Researchers at Imperial College London have designed a flexible robotic arm that can be guided into shape by a person using augmented reality (AR) goggles.
The arm can twist and turn in all directions, making it readily customisable for a wide range of potential applications in manufacturing, car, truck and spacecraft maintenance, and even injury rehabilitation.
The versatile arm is readily bendable into a wide variety of shapes thanks to its slippery layers of mylar sheets inside, which slide over one another and can lock into place. In practice, people working alongside the robot would manually bend the arm into the precise shape needed for each task, but configuring the robot into specific shapes without guidance has proven to be difficult for users.
To enhance the robot’s user-friendliness, researchers at Imperial’s REDS (Robotic manipulation: Engineering, Design and Science) lab designed a system via which users can see in AR how to configure the robot. Wearing mixed-reality smart glasses and through motion-tracking cameras, users see templates and designs in front of them superimposed onto their real-world environment. They then adjust the robotic arm until it matches the template, which turns green on successful configuration so that the robot can be locked into place.
‘One of the key issues in adjusting these robots is accuracy in their new position. We humans aren’t great at making sure the new position matches the template, which is why we looked to AR for help, said Nicolas Rojas of Imperial’s Dyson School of Design Engineering. ‘We’ve shown that AR can simplify working alongside our malleable robot. The approach gives users a range of easy-to-create robot positions, for all sorts of applications, without needing so much technical expertise.’
The researchers tested the system on five male subjects aged 20–26 with experience in robotics but no experience with manipulating malleable robots specifically, who were all able to adjust the robot accurately.
Because the arm is lightweight, it could also be used on spacecraft, where every gram counts. It’s also gentle enough that it could be used in injury rehabilitation, helping a patient perform an exercise while their physiotherapist performs another.
‘In many ways, it can be seen as a detached, bendier third arm,’ said PhD researchers Alex Ranne and Angus Clark from the Department of Computing and Dyson School of Design Engineering respectively. ‘It could help in many situations where an extra limb might come in handy and help to spread the workload.’

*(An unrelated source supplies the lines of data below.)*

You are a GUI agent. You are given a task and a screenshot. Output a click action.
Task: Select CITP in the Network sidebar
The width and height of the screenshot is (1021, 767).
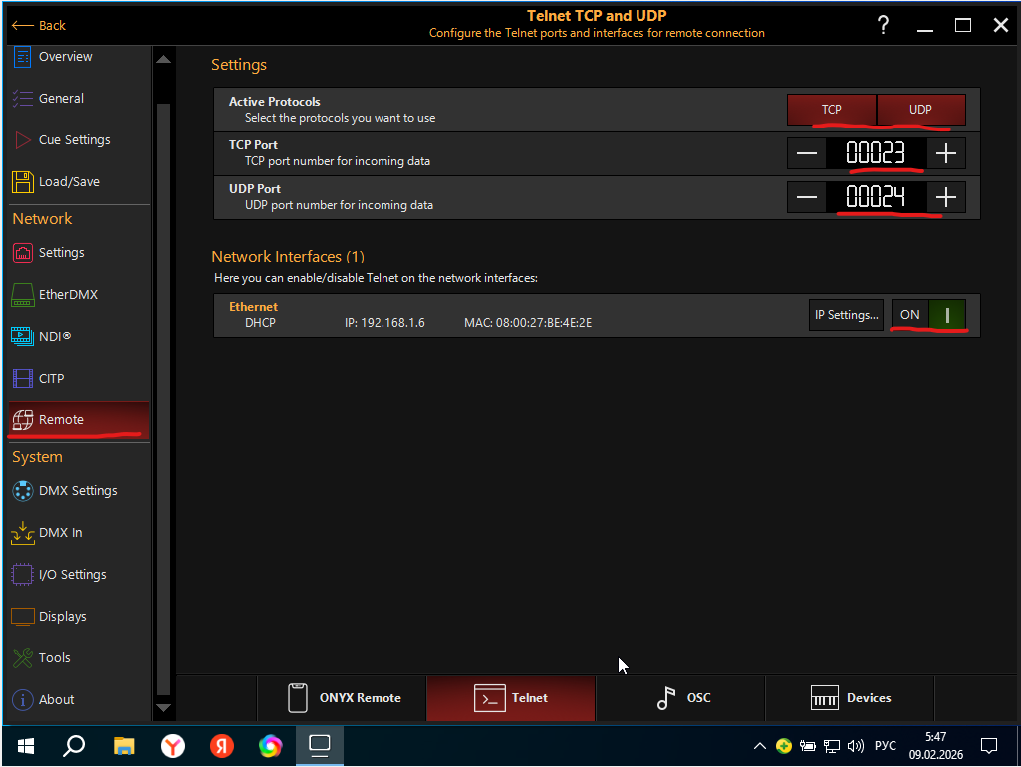pyautogui.click(x=55, y=378)
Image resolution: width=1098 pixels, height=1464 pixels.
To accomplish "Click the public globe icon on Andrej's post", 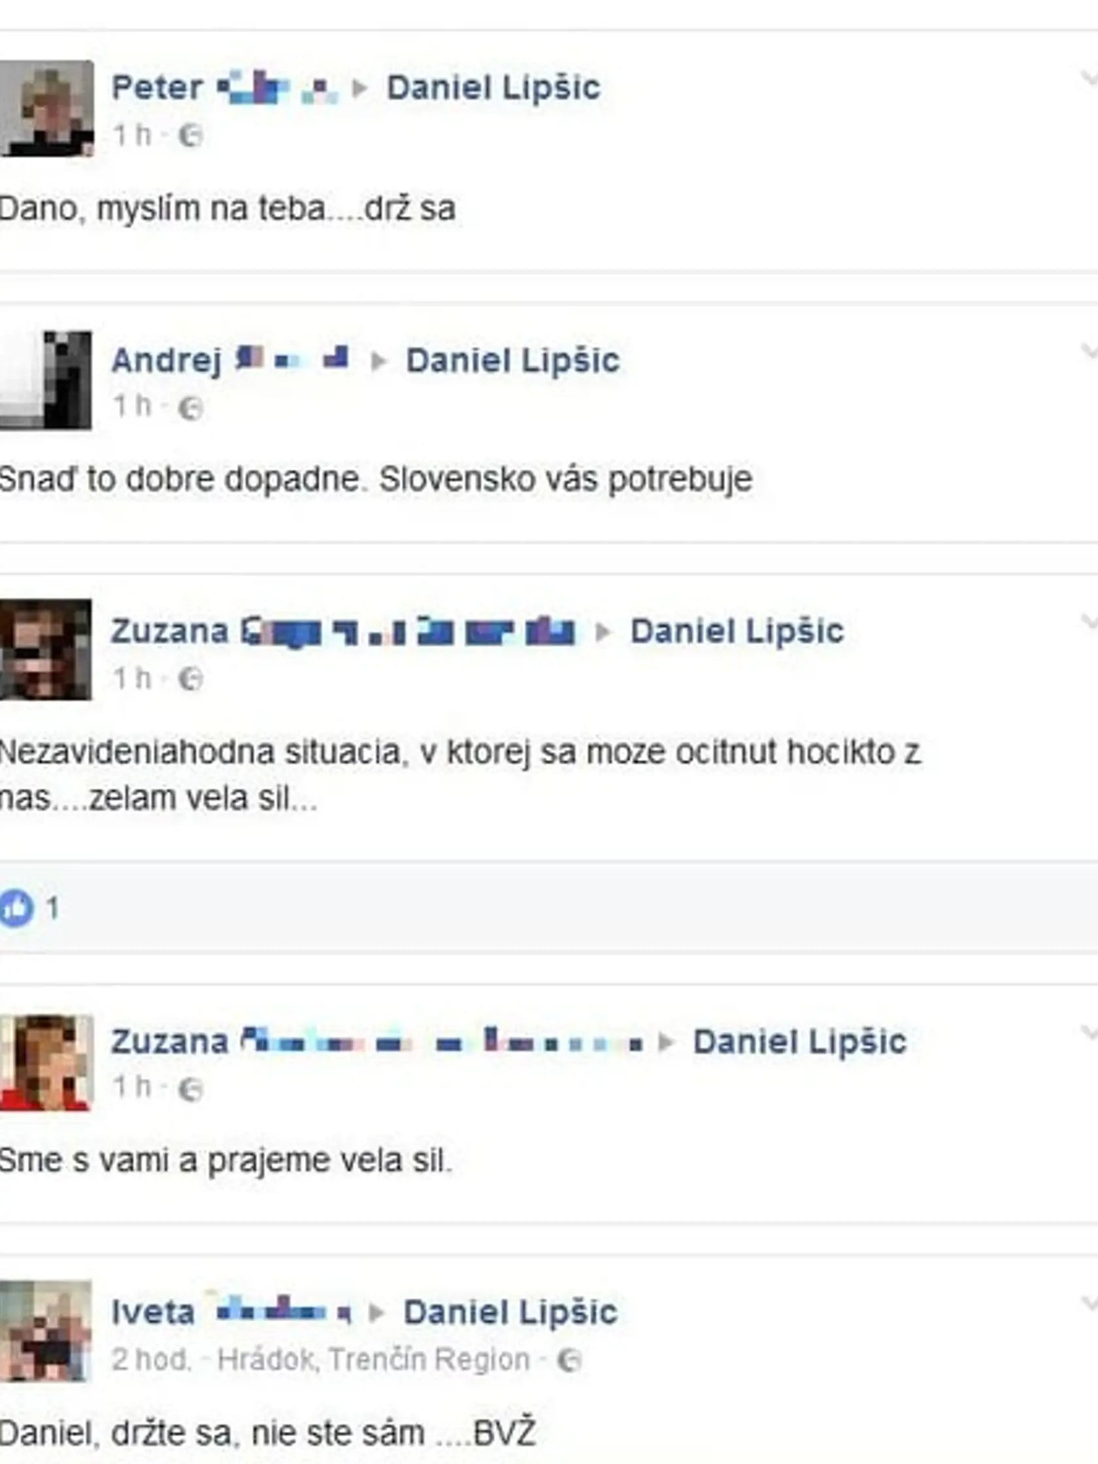I will pyautogui.click(x=191, y=408).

The researchers are still working to perfect both the robot and its AR component. They are now looking into introducing touch and audio elements to the AR in order to boost its accuracy in configuring the robot. They are also looking at ways to strengthen the robots. Although their flexibility and softness make them easier to configure and perhaps safer for working alongside humans, they are less rigid while in the locked position, which could affect precision and accuracy.
The results have been published in IEEE Robotics & Automation Magazine.